Aim of the exercise >> Please repeat word for word the passage of the DoE comment below, from "In light of" up to and including "NCA section 41(4).".

Source document >>
»»
DoE Comment on Cayman Compass CPA Morritt’s Article

In light of the recent Compass article regarding the Central Planning Authority’s (CPA) environmental consultation process in relation to the Morritt’s application, the Department of Environment (DoE) and National Conservation Council (NCC) feel compelled to clarify that since July 2023 the CPA have been fully aware of the DoE/NCC’s simple, directed conditions of approval required to mitigate the potential adverse effects to the adjacent Marine Protected Area.

The DoE/NCC’s July 2023 review provided the CPA with all of the necessary information required for them to determine the application in a timely manner. This included combined non-binding recommendations under section 7 of the Development & Planning Act (DPA) and section 41(3) of the National Conservation Act (NCA), and binding directed conditions under NCA section 41(4).

We do not agree that the CPA were required by the NCA to adjourn the matter twice, in September and November 2023. Then on December 1st, the CPA referred the matter back to the NCC for a section 41(3) review instead of seeking the 41(4) approval as required. The necessary section 41(4) request for approval has only now been received in January of this year.

The National Conservation Act requires any government entity, such as the CPA, considering a decision which may affect the environment in particular ways, to conduct a section 41(3) and/or as appropriate a section 41(4) consultation (depending on the situation). The effect of the recent Appeal judgement is that it is open to the CPA, on being informed of the DoE/NCC’s views regarding likely adverse effects on a protected area, to consider whether an application would indeed be likely to cause an adverse effect on the environment, and if they agree to refer the matter to the NCC for approval. The judgement also points out that in matters relating to whether adverse effects on a protected area are likely to arise or whether conditions of approval would be able to mitigate those effects, it is the NCC/DoE which would be considered the “authority” on these matters, so if the CPA chooses to disagree they must provide compelling and cogent reasons why they have arrived at their decision.

The NCA also requires all entities, such as the CPA, to utilise the Guidance Notes on the Section 41 consultation process, which the NCA requires the NCC to issue. These Guidance Notes have been gazetted and in use, including by the Planning authorities, since 2016 and provide 3 “triggers” for Section 41 consultations with the NCC: (i) Location triggers (adjacent to a protected area, within 500’ of the coast, etc.), (ii) type of development triggers (airports, ports, marinas, hotels, etc.) and (iii) strategic triggers such as national plans and policies. The Court of Appeal has ruled that the Guidance Notes “do not enlarge the circumstances under which entities are required to consult” but that they “merely identify those circumstances which will trigger the duty to consult.” Entities who take action in full accordance with the Guidance Notes are deemed to be in full compliance with the Act and those who disregard them are acting unlawfully and open themselves up to legal challenges. The Guidance Notes were updated in November last year to clarify that the s41(3) and s41(4) reviews are separate.
««
Provided material >>
»»
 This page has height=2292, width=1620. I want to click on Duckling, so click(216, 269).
««
Solution to this exercise >>
In light of the recent Compass article regarding the Central Planning Authority’s (CPA) environmental consultation process in relation to the Morritt’s application, the Department of Environment (DoE) and National Conservation Council (NCC) feel compelled to clarify that since July 2023 the CPA have been fully aware of the DoE/NCC’s simple, directed conditions of approval required to mitigate the potential adverse effects to the adjacent Marine Protected Area.

The DoE/NCC’s July 2023 review provided the CPA with all of the necessary information required for them to determine the application in a timely manner. This included combined non-binding recommendations under section 7 of the Development & Planning Act (DPA) and section 41(3) of the National Conservation Act (NCA), and binding directed conditions under NCA section 41(4).